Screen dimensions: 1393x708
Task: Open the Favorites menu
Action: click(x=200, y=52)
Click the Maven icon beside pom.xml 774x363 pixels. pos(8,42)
━━━━━━━━━━━━━━━━━━━━
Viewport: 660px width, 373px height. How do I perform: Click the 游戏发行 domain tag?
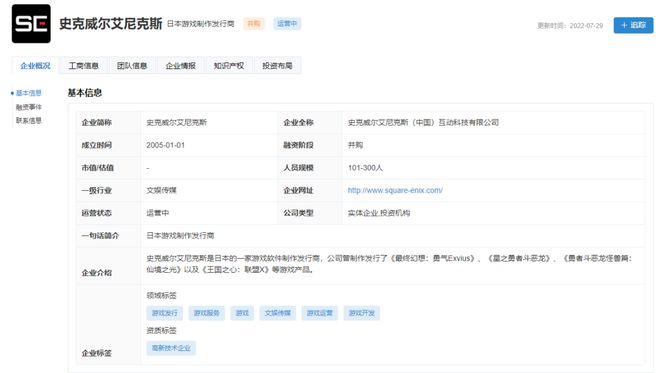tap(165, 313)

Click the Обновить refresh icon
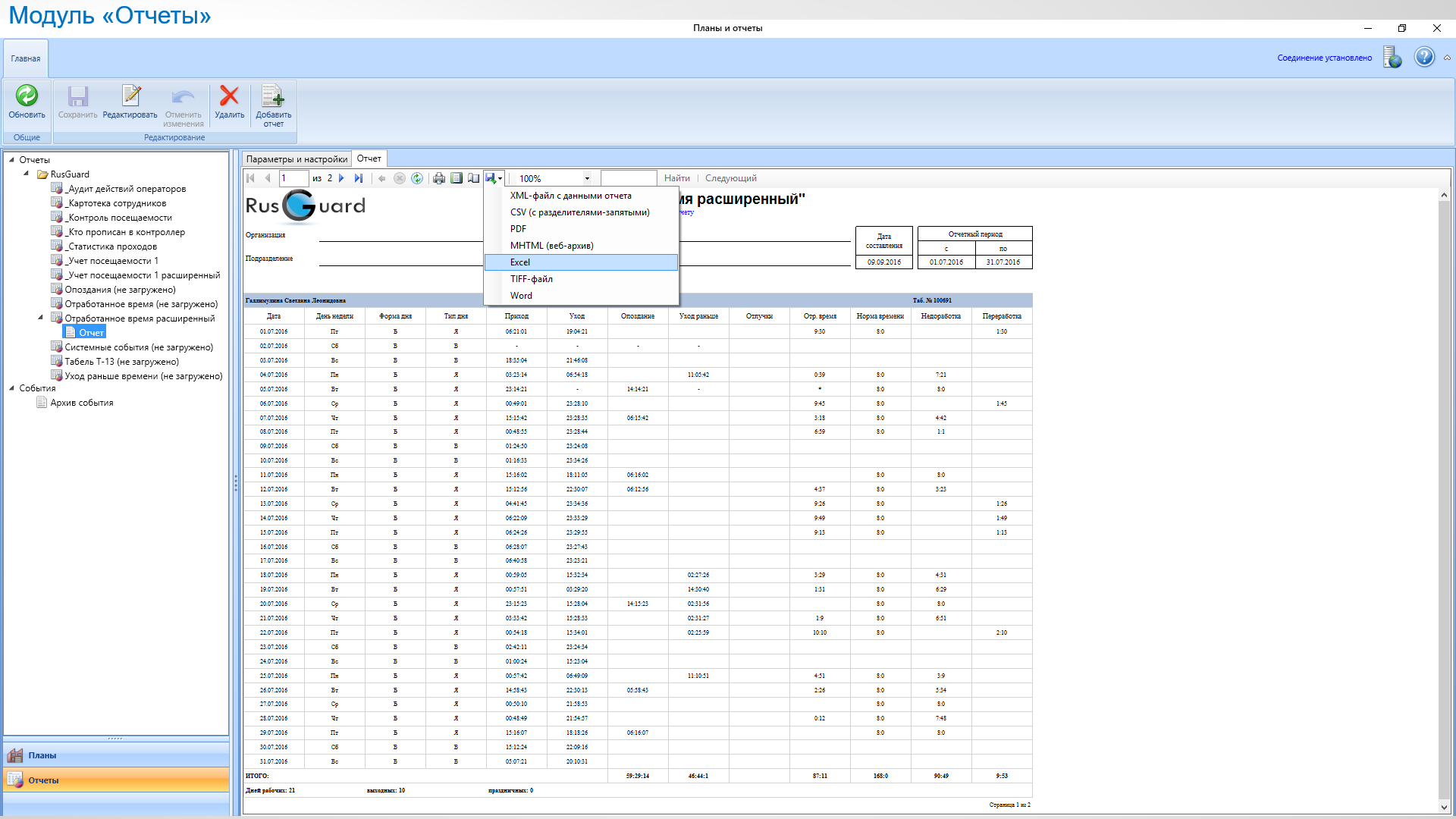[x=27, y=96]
━━━━━━━━━━━━━━━━━━━━
> [DIRECTIONS] Copy the material from the line containing "Viewport: 660px width, 373px" through the line containing "[x=27, y=96]", both lines included, and leave out the pictures.

> [SOLVED PROBLEM]
Viewport: 660px width, 373px height. How do I perform: Click the 游戏发行 domain tag?
tap(165, 313)

Click the Обновить refresh icon
[x=27, y=96]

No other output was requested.